Extrait à lire:
▼

Le Rav Moché Feinstein (Igrot Moché Y.D., 1, 143) écrit que ceci est valable pour tous les impôts sur des entrées d'agent, tels qu'un loyer qu'on reçoit. On ne fera le calcul pour le maasser qu'à la base de l'argent que l'on a effectivement reçu. Mais il y a d'autres impôts, qu'il faut considérer différemment et qui doivent être assimilés à une dette, dont il est interdit de s'acquitter avec l'argent du maasser. Une taxe d'habitation par exemple.
Ceci ne fait pas l'unanimité et le Rav Weiss (Minhat Ytshak 5, 34 et 35; 7, 68) ne fait pas la différence entre les différents types d'impôts et considère que l'on peut toujours les déduire de la somme de laquelle on calculera le maasser, surtout si on est un peu serré financièrement.
En tenant compte de ce que nous avons écrit précédemment, que l'on peut calculer à la base de ce qui reste en fin de mois, la question ne se pose en fait pratiquement pas.

4: Y a-t-il une limite maximale?

La Talmud parle d'une décision prise à Oucha (en Galilée) qu'il était interdit de donner plus d'un cinquième de ses biens à le Tsedaka.

▲

Données sources:
▼

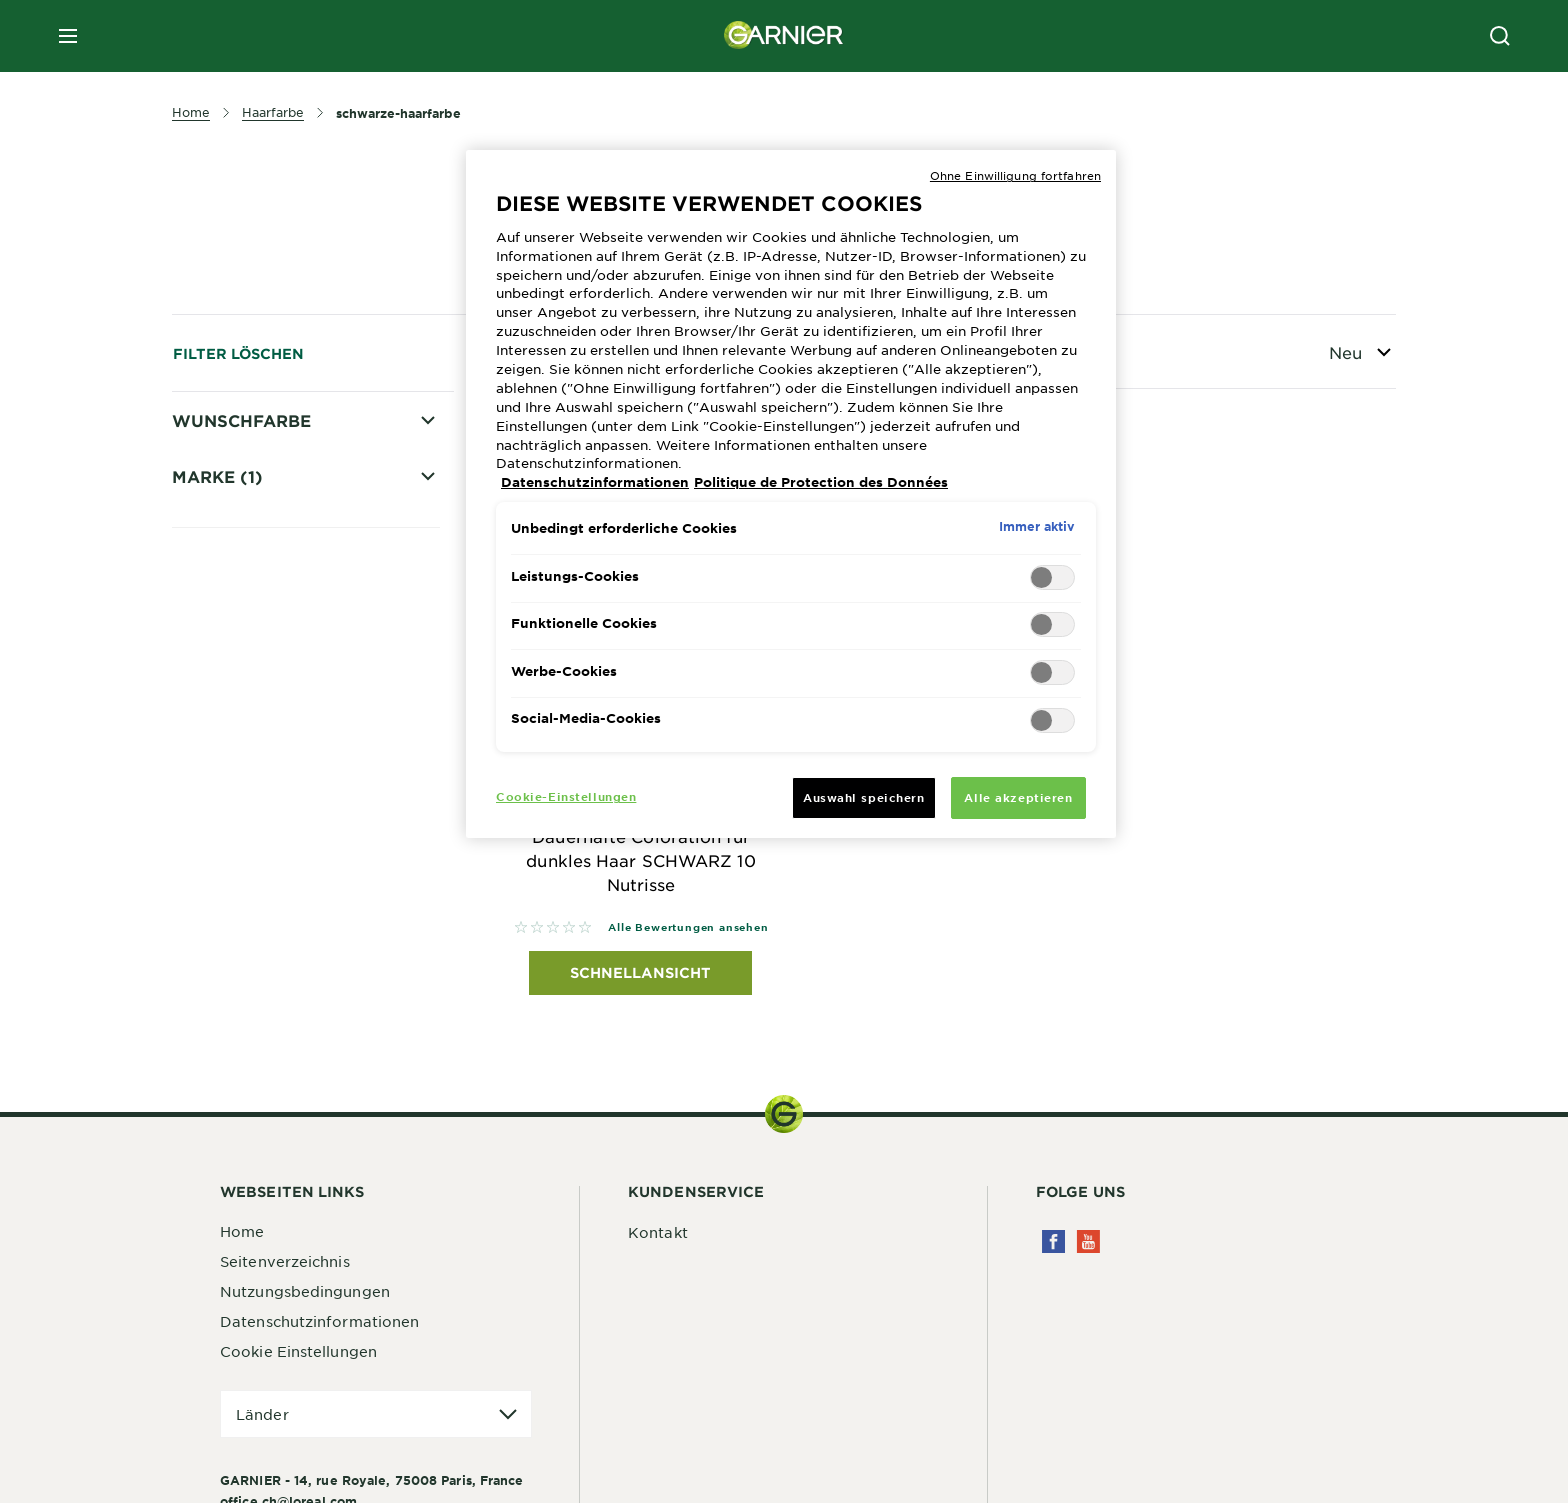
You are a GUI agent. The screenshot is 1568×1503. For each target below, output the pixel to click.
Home (242, 1232)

▲

Consigne:
Pour chacune des affirmations suivantes, dites si elle concorde avec l'extrait sur le maasser, en répondant par oui ou non et en citant mot pour mot les termes de l'extrait qui tranchent.
1. D'après le Rav Moché Feinstein, on peut payer la taxe d'habitation avec l'argent du maasser.
2. Le Rav Weiss ne distingue pas entre les différents types d'impôts.
3. La décision prise à Oucha interdisait de donner plus d'un cinquième de ses biens.

Solution:
1. Non : « dont il est interdit de s'acquitter avec l'argent du maasser. Une taxe d'habitation par exemple. »
2. Oui : « ne fait pas la différence entre les différents types d'impôts »
3. Oui : « qu'il était interdit de donner plus d'un cinquième de ses biens »